Utrans is a file conversion program. It can convert a text file created with ANY 8-bit encoding, such as one of the various ISO-8859 standards, into UTF-8, the international Unicode encoding, which is the official standard of the Internet.
It can be used as a self-standing program, or as a filter (pipe). To create it under Unix, simply cd to its directory and type make. However, you will need utf-8.h in your include path, and libutf-8.so in your lib path, or in /usr/local/lib. If you do not have these files, you can obtain them from www.whizkidtech.net/i18n/.
If you are using a Unix system which does not support the so shared files, edit the libutf-8 Makefile to create libutf-8.a instead, and the utrans Makefile to link with libutf-8.a instead of libutf-8.so.
utrans [-v] [-p pagefile] [-i inputfile] [-o outputfile] -v: verbose mode on. Default: off. -p pagefile: The pagefile contains a translation table from some 8-bit encoding to Unicode (16 or 31-bit) mapping. Default: the file listed by environmental variable UTRANS. If no such variable exists and no pagefile is specified, utrans assumes the input file uses ISO-8859-1 encoding. -i inputfile: The 8-bit text file to convert. Default: stdin. -o outputfile: The UTF-8 output file. Default: stdout. -b: The pagefile is binary. This is the default. -t: The pagefile is plain text. Default: binary. -e: Ignore environment. Default: ${UTRANS} = pagefile; ${CHARMAPS} = path to the pagefile. Example: If UTRANS = ISO-8859-2, and CHARMAPS = /usr/local/utrans/charmaps, then pagefile = /usr/local/utrans/charmaps/ISO-8859-2. But, if additionally `-p CP1250', then pagefile = /usr/local/utrans/charmaps/CP1250.
If a binary pagefile is used (default), the file must contain exactly 256 unsigned integers representing the required mapping. The size and byte order of an unsigned integer is system specific. Use mbm (make binary map) to create it from a text file (in the same format as described below).
This package comes with sample maps (binary pagefiles) created on the 32-bit Intel platform.
I just did a foreach command on the /compat/linux/usr/share/i18n/charmaps/ directory with mbm, but did not examine each of the source files. If any of them was not in the format expected by mbm, it was probably not converted properly. However, I did examine randomly selected files, and they all were in the right format. Nevertheless, I do not guarantee they are all correct. Anyway, mbm is enclosed... Just do:
mbm < textmap > binarymap
Note that mbm is a very simple program which reads from stdin and writes to stdout. You will probably use it only once, if even that, so there was not much sense adding a nicer interface to it...
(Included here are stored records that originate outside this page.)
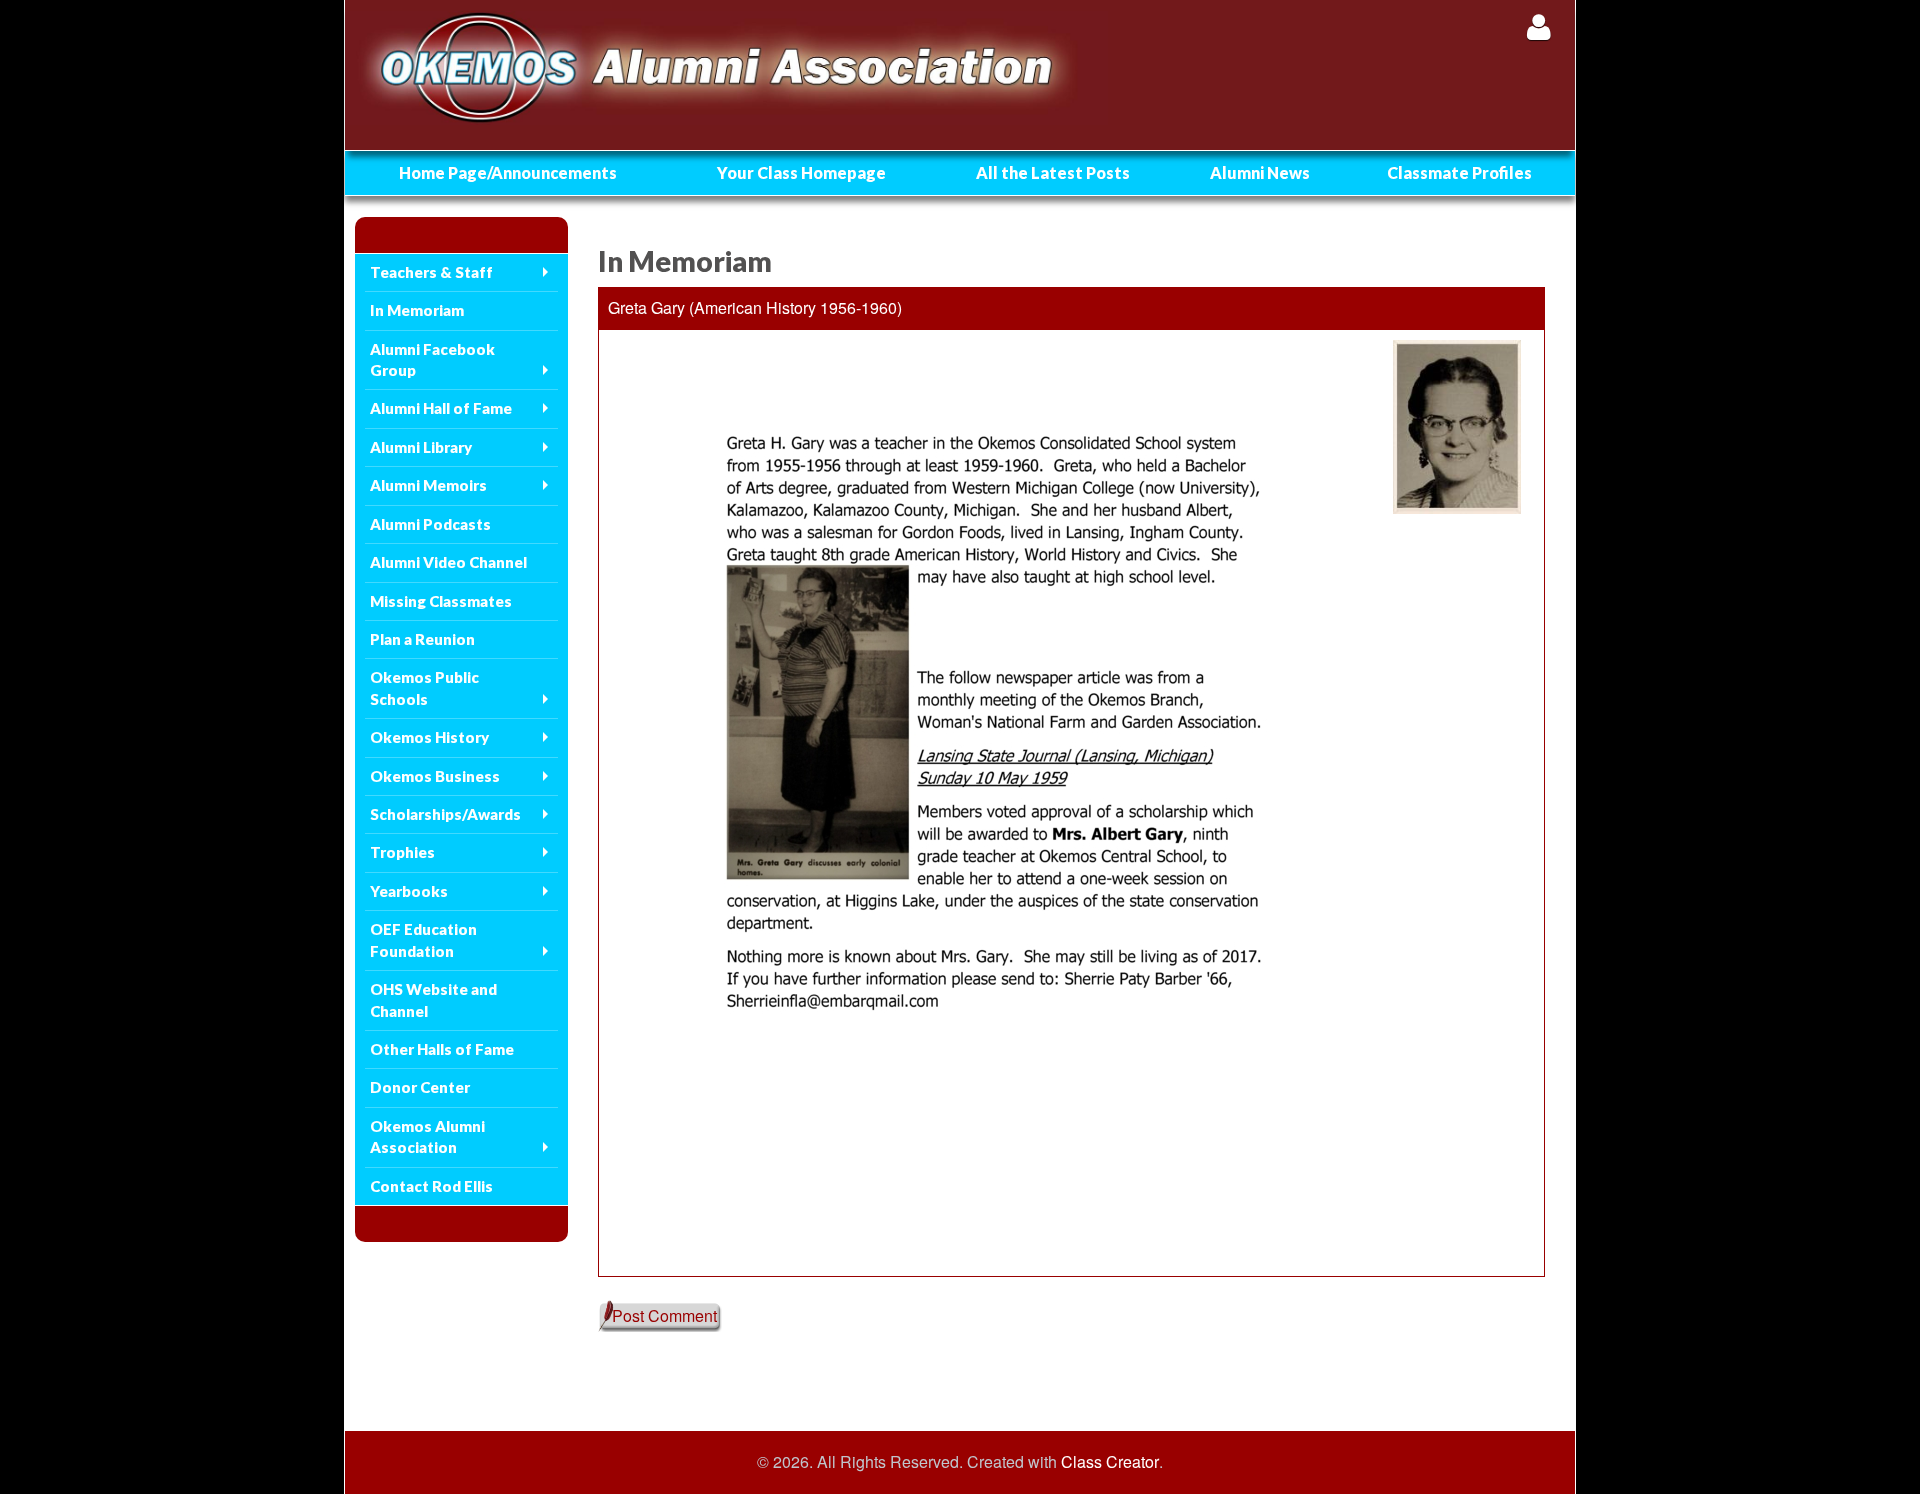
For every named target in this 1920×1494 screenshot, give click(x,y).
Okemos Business (435, 776)
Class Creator (1110, 1462)
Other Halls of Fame (442, 1049)
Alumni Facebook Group (432, 359)
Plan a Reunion (422, 639)
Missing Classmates (441, 601)
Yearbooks (409, 891)
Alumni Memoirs (428, 485)
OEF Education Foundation (423, 939)
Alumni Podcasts (430, 524)
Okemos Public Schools (424, 687)
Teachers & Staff (431, 272)
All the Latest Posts (1053, 172)
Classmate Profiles (1459, 172)
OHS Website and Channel (433, 999)
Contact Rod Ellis (431, 1186)
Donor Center (420, 1087)
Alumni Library (421, 447)
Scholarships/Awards (445, 814)
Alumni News (1260, 172)
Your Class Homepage (801, 172)
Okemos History (429, 737)
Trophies (402, 852)
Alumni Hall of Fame (441, 408)
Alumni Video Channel (448, 562)
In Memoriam (417, 310)
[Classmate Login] (1538, 26)
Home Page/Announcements (508, 172)
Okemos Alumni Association (427, 1136)
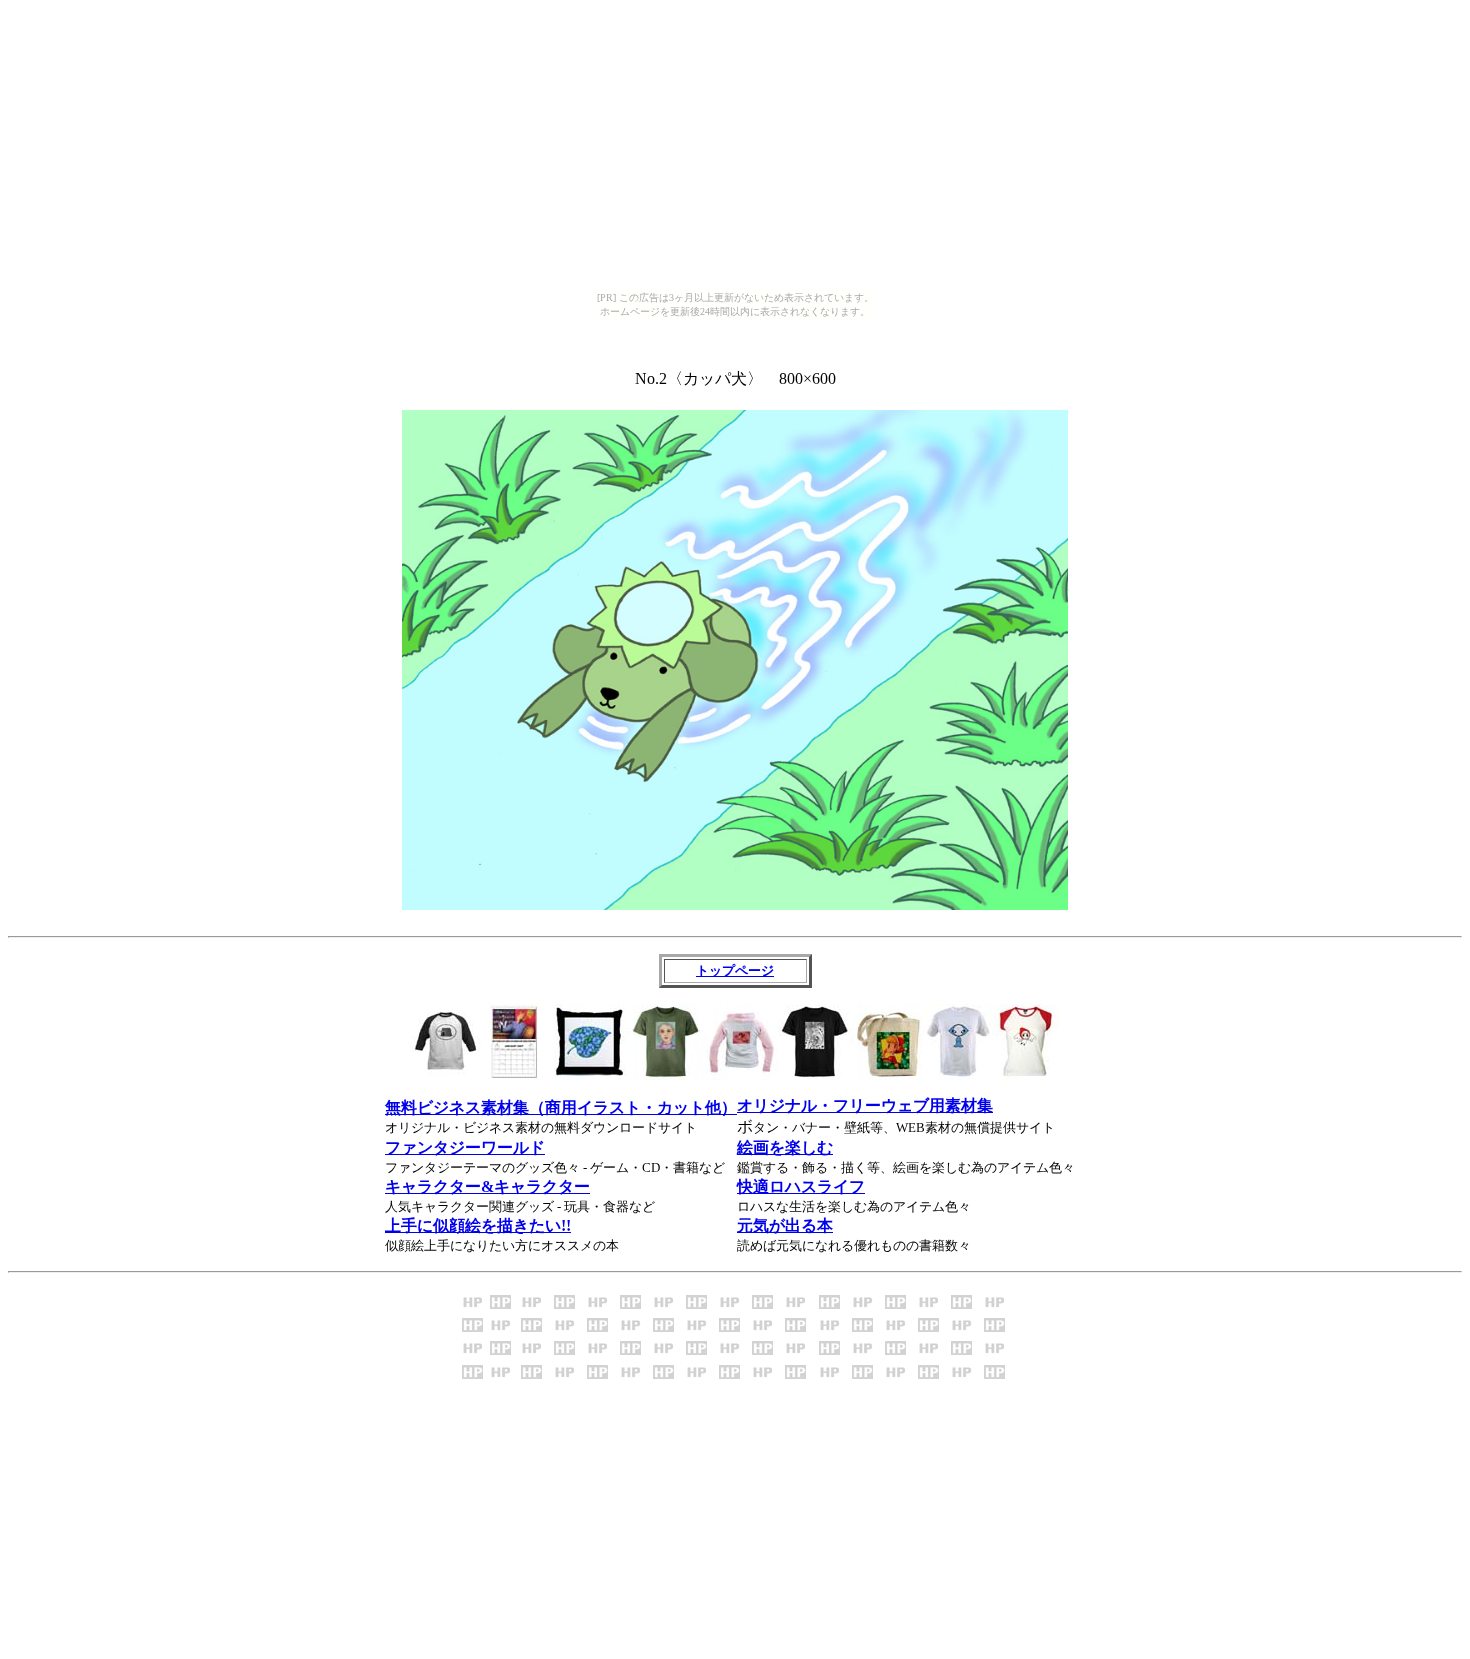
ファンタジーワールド (465, 1147)
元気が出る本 (785, 1225)
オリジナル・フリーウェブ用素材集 (865, 1105)
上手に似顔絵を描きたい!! (478, 1225)
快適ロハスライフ (801, 1186)
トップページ (735, 970)
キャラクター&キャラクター (487, 1186)
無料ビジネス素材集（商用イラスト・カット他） (561, 1107)
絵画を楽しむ (785, 1147)
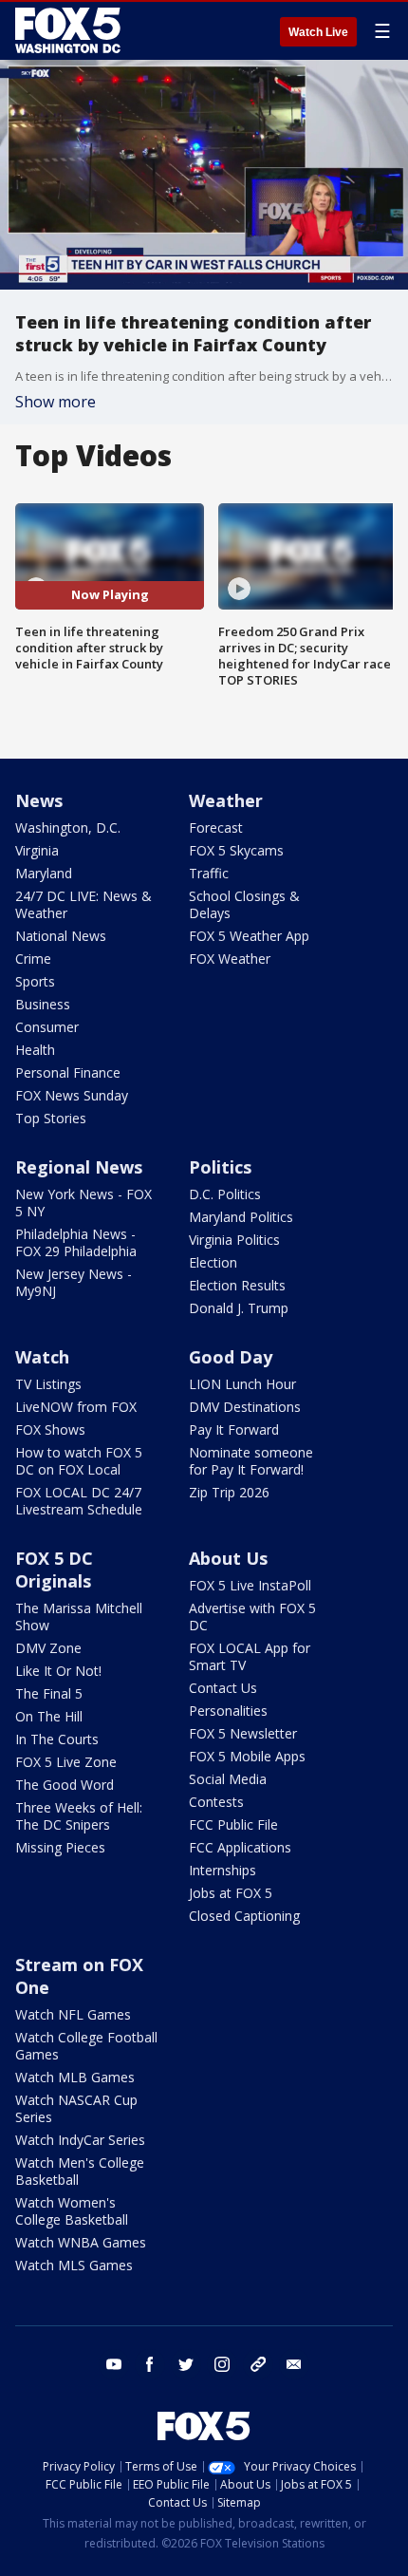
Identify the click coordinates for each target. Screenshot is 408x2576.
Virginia (37, 850)
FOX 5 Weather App (249, 936)
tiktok (258, 2364)
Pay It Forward (234, 1429)
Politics (220, 1167)
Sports (35, 981)
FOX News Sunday (71, 1095)
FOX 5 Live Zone (66, 1762)
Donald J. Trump (238, 1308)
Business (42, 1004)
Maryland (43, 873)
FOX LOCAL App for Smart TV (249, 1656)
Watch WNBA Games (80, 2242)
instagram (222, 2364)
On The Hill (49, 1716)
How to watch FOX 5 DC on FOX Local (78, 1460)
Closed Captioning (244, 1916)
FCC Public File (233, 1824)
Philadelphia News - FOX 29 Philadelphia (76, 1242)
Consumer (47, 1027)
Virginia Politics (234, 1240)
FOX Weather (229, 959)
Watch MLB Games (75, 2077)
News (39, 800)
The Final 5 (49, 1693)
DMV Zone (48, 1648)
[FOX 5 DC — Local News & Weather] (70, 30)
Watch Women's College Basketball (71, 2210)
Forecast (216, 827)
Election (213, 1262)
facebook (150, 2364)
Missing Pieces (60, 1847)
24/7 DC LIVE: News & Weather (83, 904)
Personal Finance (68, 1072)
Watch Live (318, 32)
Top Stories (50, 1118)
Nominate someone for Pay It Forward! (251, 1460)
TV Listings (48, 1384)
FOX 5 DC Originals (54, 1569)
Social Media (228, 1779)
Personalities (228, 1711)
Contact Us (223, 1688)
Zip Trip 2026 (229, 1492)
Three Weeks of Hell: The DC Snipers (78, 1815)
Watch (42, 1356)
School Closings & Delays (244, 904)
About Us (228, 1558)
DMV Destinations (245, 1407)
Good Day (230, 1356)
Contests (216, 1802)
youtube (114, 2364)
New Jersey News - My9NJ (73, 1282)
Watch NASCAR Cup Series (76, 2108)
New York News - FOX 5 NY (83, 1202)
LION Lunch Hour (242, 1384)
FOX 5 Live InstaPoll (250, 1585)
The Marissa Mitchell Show (78, 1616)
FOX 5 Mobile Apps (247, 1756)
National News (60, 936)
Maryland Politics (241, 1217)
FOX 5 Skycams (236, 850)
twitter (186, 2364)
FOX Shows (50, 1429)
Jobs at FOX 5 (230, 1893)
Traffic (209, 873)
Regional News (78, 1167)
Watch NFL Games (73, 2014)
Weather (226, 800)
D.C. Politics (225, 1194)
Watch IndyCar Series (80, 2140)
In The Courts (57, 1739)
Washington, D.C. (68, 827)
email (294, 2364)
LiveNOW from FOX (76, 1407)
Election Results (237, 1285)
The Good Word (64, 1785)
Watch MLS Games (74, 2265)
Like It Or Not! (58, 1671)
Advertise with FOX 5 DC (252, 1616)
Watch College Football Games (86, 2045)
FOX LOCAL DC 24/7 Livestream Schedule (78, 1500)
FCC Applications (240, 1847)
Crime (33, 959)
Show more (55, 401)
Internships (222, 1870)
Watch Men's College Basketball (79, 2171)
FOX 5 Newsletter (243, 1733)
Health (35, 1050)
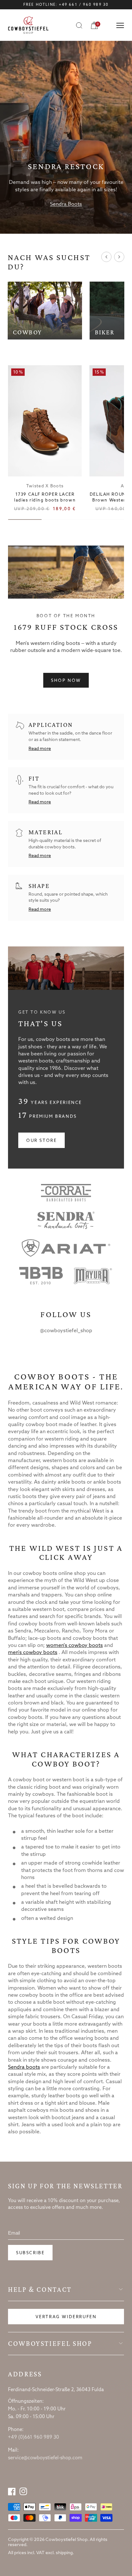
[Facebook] (12, 2491)
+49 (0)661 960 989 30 (33, 2437)
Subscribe (30, 2253)
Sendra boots (24, 2067)
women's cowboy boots (74, 1645)
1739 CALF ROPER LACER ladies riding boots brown (45, 497)
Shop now (66, 680)
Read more (40, 749)
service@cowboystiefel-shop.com (45, 2458)
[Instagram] (23, 2491)
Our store (41, 1140)
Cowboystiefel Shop (50, 2343)
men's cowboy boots (32, 1653)
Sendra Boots (66, 204)
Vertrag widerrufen (66, 2317)
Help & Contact (40, 2289)
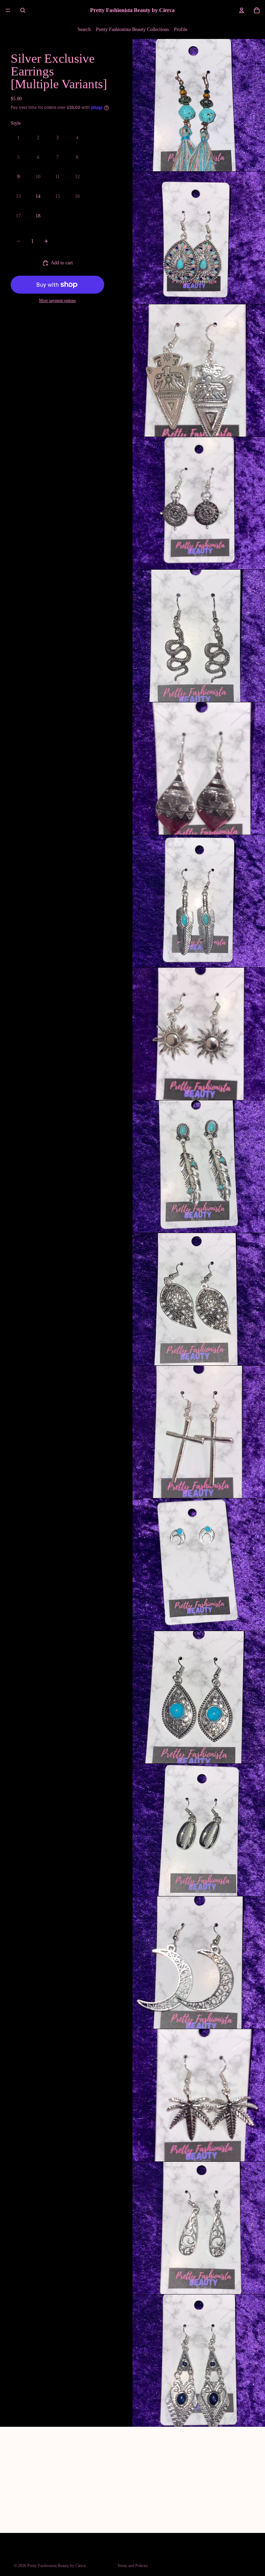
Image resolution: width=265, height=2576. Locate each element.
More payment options (57, 300)
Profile (180, 29)
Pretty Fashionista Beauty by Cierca (56, 2565)
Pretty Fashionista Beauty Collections (132, 29)
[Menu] (8, 10)
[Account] (241, 10)
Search (84, 29)
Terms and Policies (132, 2565)
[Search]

The text pagefile contains pairs of hexadecimal values representing the 8-bit character mapping of the input file to the respective Unicode values.
Utrans understands two different formats of the text page file:
Each Unicode value must be preceded by U+, again with no intervening space.
There may be other text inside the file. Utrans will ignore it.
I have chosen this format because a number of such files are available from Roman Czybora’s Alphabet Soup. Simply find your encoding, and click on TXT to download the file.
Here are several sample lines from his iso8859-2.txt:
=2F U+002F SOLIDUS =30 U+0030 DIGIT ZERO =31 U+0031 DIGIT ONE
These lines actually do nothing as they are the same as the default. You may delete them safely, but you do not have to.
=A1 U+0104 LATIN CAPITAL LETTER A WITH OGONEK =A2 U+02D8 BREVE =A3 U+0141 LATIN CAPITAL LETTER L WITH STROKE
These lines, on the other hand, redefine the default and are, therefore, quite necessary (let’s see if your browser can display them: Ą ˘ Ł).
The descriptions (i.e., SOLIDUS, DIGIT ZERO...) are ignored. Again, you may delete them, but you do not have to.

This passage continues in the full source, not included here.